▸ **DIRECTIONS**
A word-for-word restatement of every record is required.

▸ **SOURCE MATERIAL**
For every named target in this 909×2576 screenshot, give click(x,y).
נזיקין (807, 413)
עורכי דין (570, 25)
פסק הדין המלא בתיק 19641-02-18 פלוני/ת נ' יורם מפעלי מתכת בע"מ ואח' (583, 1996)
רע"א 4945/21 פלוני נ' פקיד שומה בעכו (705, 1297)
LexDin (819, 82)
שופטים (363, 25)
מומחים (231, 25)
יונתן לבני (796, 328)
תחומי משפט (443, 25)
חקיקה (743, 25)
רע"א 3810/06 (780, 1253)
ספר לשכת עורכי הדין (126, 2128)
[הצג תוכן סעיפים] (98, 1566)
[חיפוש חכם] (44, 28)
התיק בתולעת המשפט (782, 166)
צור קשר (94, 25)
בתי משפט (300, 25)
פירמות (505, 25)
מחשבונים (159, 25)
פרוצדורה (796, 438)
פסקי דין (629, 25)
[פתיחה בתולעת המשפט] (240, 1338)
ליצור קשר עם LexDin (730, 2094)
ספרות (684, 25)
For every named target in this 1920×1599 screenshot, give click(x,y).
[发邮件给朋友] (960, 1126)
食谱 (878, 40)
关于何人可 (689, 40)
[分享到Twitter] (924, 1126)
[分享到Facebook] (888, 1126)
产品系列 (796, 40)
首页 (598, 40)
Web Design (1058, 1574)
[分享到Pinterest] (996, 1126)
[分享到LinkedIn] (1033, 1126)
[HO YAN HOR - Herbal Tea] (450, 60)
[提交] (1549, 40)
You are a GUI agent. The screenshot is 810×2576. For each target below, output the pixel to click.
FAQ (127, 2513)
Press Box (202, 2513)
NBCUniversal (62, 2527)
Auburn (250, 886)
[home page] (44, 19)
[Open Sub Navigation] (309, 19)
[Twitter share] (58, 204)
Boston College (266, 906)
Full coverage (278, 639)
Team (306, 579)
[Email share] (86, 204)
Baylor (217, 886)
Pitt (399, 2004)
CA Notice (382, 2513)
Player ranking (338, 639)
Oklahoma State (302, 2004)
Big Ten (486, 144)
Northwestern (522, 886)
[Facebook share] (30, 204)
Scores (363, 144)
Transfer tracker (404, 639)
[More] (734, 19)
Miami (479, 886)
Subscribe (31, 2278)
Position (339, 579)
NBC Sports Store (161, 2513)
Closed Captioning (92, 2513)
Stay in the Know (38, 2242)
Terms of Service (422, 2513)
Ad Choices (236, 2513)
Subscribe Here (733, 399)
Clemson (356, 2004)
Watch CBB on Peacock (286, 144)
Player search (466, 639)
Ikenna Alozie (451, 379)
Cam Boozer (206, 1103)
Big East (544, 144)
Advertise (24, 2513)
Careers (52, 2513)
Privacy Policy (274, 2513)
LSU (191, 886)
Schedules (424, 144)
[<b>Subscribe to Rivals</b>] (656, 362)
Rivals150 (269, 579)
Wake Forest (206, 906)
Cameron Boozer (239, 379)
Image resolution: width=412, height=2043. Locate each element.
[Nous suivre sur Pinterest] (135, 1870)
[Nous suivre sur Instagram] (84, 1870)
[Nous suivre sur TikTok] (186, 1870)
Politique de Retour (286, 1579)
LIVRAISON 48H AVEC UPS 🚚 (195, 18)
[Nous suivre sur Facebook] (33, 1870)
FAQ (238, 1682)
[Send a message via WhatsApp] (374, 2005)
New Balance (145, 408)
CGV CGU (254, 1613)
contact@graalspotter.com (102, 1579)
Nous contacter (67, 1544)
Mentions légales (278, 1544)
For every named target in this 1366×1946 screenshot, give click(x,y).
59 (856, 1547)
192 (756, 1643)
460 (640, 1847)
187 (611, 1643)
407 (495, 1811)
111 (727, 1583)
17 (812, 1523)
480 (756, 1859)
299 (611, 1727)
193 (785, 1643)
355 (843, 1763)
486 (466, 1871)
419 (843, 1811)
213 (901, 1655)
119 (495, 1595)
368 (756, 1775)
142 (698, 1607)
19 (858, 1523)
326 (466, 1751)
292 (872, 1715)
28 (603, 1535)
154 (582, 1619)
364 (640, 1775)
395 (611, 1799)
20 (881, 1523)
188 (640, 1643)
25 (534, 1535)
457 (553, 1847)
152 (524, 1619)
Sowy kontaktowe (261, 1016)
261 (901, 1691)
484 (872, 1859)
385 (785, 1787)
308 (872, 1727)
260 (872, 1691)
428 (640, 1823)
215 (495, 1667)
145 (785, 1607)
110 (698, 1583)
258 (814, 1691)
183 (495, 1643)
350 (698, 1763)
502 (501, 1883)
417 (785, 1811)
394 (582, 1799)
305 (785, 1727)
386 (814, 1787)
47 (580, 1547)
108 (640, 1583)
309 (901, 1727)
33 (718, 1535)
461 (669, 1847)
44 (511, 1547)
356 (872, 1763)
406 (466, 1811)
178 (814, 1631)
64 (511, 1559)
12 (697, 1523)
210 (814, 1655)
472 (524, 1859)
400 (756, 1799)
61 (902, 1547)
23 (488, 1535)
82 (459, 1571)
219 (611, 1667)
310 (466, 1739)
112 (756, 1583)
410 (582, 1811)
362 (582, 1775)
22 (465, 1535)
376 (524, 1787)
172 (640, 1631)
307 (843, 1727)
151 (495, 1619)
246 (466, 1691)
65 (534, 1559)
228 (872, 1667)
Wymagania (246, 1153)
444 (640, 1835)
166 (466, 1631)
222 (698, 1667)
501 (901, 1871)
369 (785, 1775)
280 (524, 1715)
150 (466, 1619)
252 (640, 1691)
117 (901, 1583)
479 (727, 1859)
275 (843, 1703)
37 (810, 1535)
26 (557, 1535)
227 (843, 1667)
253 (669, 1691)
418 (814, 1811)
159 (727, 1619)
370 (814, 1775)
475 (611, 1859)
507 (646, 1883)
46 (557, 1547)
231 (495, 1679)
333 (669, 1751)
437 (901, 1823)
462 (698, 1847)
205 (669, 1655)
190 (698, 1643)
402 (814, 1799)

▸ **RESULT OF THE TASK**
For every named target in this 909×2576 screenshot, give click(x,y).
נזיקין (807, 413)
עורכי דין (570, 25)
פסק הדין המלא בתיק 19641-02-18 פלוני/ת נ' יורם מפעלי מתכת בע"מ ואח' (583, 1996)
רע"א 4945/21 פלוני נ' פקיד שומה בעכו (705, 1297)
LexDin (819, 82)
שופטים (363, 25)
מומחים (231, 25)
יונתן לבני (796, 328)
תחומי משפט (443, 25)
חקיקה (743, 25)
רע"א 3810/06 (780, 1253)
ספר לשכת עורכי הדין (126, 2128)
[הצג תוכן סעיפים] (98, 1566)
[חיפוש חכם] (44, 28)
התיק בתולעת המשפט (782, 166)
צור קשר (94, 25)
בתי משפט (300, 25)
פירמות (505, 25)
מחשבונים (159, 25)
פרוצדורה (796, 438)
פסקי דין (629, 25)
[פתיחה בתולעת המשפט] (240, 1338)
ליצור קשר עם LexDin (730, 2094)
ספרות (684, 25)
For every named target in this 1920×1599 screenshot, give click(x,y).
[发邮件给朋友] (960, 1126)
食谱 (878, 40)
关于何人可 (689, 40)
[分享到Twitter] (924, 1126)
[分享到Facebook] (888, 1126)
产品系列 (796, 40)
首页 (598, 40)
Web Design (1058, 1574)
[分享到Pinterest] (996, 1126)
[分享到LinkedIn] (1033, 1126)
[HO YAN HOR - Herbal Tea] (450, 60)
[提交] (1549, 40)
You are a GUI agent. The screenshot is 810×2576. For each target below, output the pixel to click.
FAQ (127, 2513)
Press Box (202, 2513)
NBCUniversal (62, 2527)
Auburn (250, 886)
[home page] (44, 19)
[Open Sub Navigation] (309, 19)
[Twitter share] (58, 204)
Boston College (266, 906)
Full coverage (278, 639)
Team (306, 579)
[Email share] (86, 204)
Baylor (217, 886)
Pitt (399, 2004)
CA Notice (382, 2513)
Player ranking (338, 639)
Oklahoma State (302, 2004)
Big Ten (486, 144)
Northwestern (522, 886)
[Facebook share] (30, 204)
Scores (363, 144)
Transfer tracker (404, 639)
[More] (734, 19)
Miami (479, 886)
Subscribe (31, 2278)
Position (339, 579)
NBC Sports Store (161, 2513)
Closed Captioning (92, 2513)
Stay in the Know (38, 2242)
Terms of Service (422, 2513)
Ad Choices (236, 2513)
Subscribe Here (733, 399)
Clemson (356, 2004)
Watch CBB on Peacock (286, 144)
Player search (466, 639)
Ikenna Alozie (451, 379)
Cam Boozer (206, 1103)
Big East (544, 144)
Advertise (24, 2513)
Careers (52, 2513)
Privacy Policy (274, 2513)
LSU (191, 886)
Schedules (424, 144)
[<b>Subscribe to Rivals</b>] (656, 362)
Rivals150 (269, 579)
Wake Forest (206, 906)
Cameron Boozer (239, 379)
Image resolution: width=412, height=2043. Locate each element.
[Nous suivre sur Pinterest] (135, 1870)
[Nous suivre sur Instagram] (84, 1870)
[Nous suivre sur TikTok] (186, 1870)
Politique de Retour (286, 1579)
LIVRAISON 48H AVEC UPS 🚚 (195, 18)
[Nous suivre sur Facebook] (33, 1870)
FAQ (238, 1682)
[Send a message via WhatsApp] (374, 2005)
New Balance (145, 408)
CGV CGU (254, 1613)
contact@graalspotter.com (102, 1579)
Nous contacter (67, 1544)
Mentions légales (278, 1544)
For every named target in this 1366×1946 screenshot, give click(x,y).
59 (856, 1547)
192 (756, 1643)
460 (640, 1847)
187 (611, 1643)
407 (495, 1811)
111 (727, 1583)
17 (812, 1523)
480 (756, 1859)
299 (611, 1727)
193 (785, 1643)
355 (843, 1763)
486 (466, 1871)
419 (843, 1811)
213 (901, 1655)
119 (495, 1595)
368 (756, 1775)
142 (698, 1607)
19 (858, 1523)
326 (466, 1751)
292 (872, 1715)
28 (603, 1535)
154 (582, 1619)
364 (640, 1775)
395 (611, 1799)
20 (881, 1523)
188 (640, 1643)
25 (534, 1535)
457 (553, 1847)
152 (524, 1619)
Sowy kontaktowe (261, 1016)
261 (901, 1691)
484 (872, 1859)
385 (785, 1787)
308 (872, 1727)
260 (872, 1691)
428 (640, 1823)
215 (495, 1667)
145 (785, 1607)
110 (698, 1583)
258 (814, 1691)
183 (495, 1643)
350 (698, 1763)
502 (501, 1883)
417 (785, 1811)
394 (582, 1799)
305 (785, 1727)
386 (814, 1787)
47 (580, 1547)
108 (640, 1583)
309 (901, 1727)
33 (718, 1535)
461 (669, 1847)
44 (511, 1547)
356 (872, 1763)
406 (466, 1811)
178 (814, 1631)
64 (511, 1559)
12 (697, 1523)
210 (814, 1655)
472 (524, 1859)
400 (756, 1799)
61 (902, 1547)
23 (488, 1535)
82 (459, 1571)
219 (611, 1667)
310 (466, 1739)
112 (756, 1583)
410 (582, 1811)
362 (582, 1775)
22 (465, 1535)
376 (524, 1787)
172 (640, 1631)
307 (843, 1727)
151 (495, 1619)
246 (466, 1691)
65 (534, 1559)
228 (872, 1667)
Wymagania (246, 1153)
444 (640, 1835)
166 (466, 1631)
222 (698, 1667)
501 (901, 1871)
369 (785, 1775)
280 (524, 1715)
150 (466, 1619)
252 (640, 1691)
117 (901, 1583)
479 (727, 1859)
275 (843, 1703)
37 (810, 1535)
26 (557, 1535)
227 (843, 1667)
253 (669, 1691)
418 (814, 1811)
159 (727, 1619)
370 (814, 1775)
475 (611, 1859)
507 (646, 1883)
46 (557, 1547)
231 (495, 1679)
333 (669, 1751)
437 (901, 1823)
462 (698, 1847)
205 (669, 1655)
190 (698, 1643)
402 (814, 1799)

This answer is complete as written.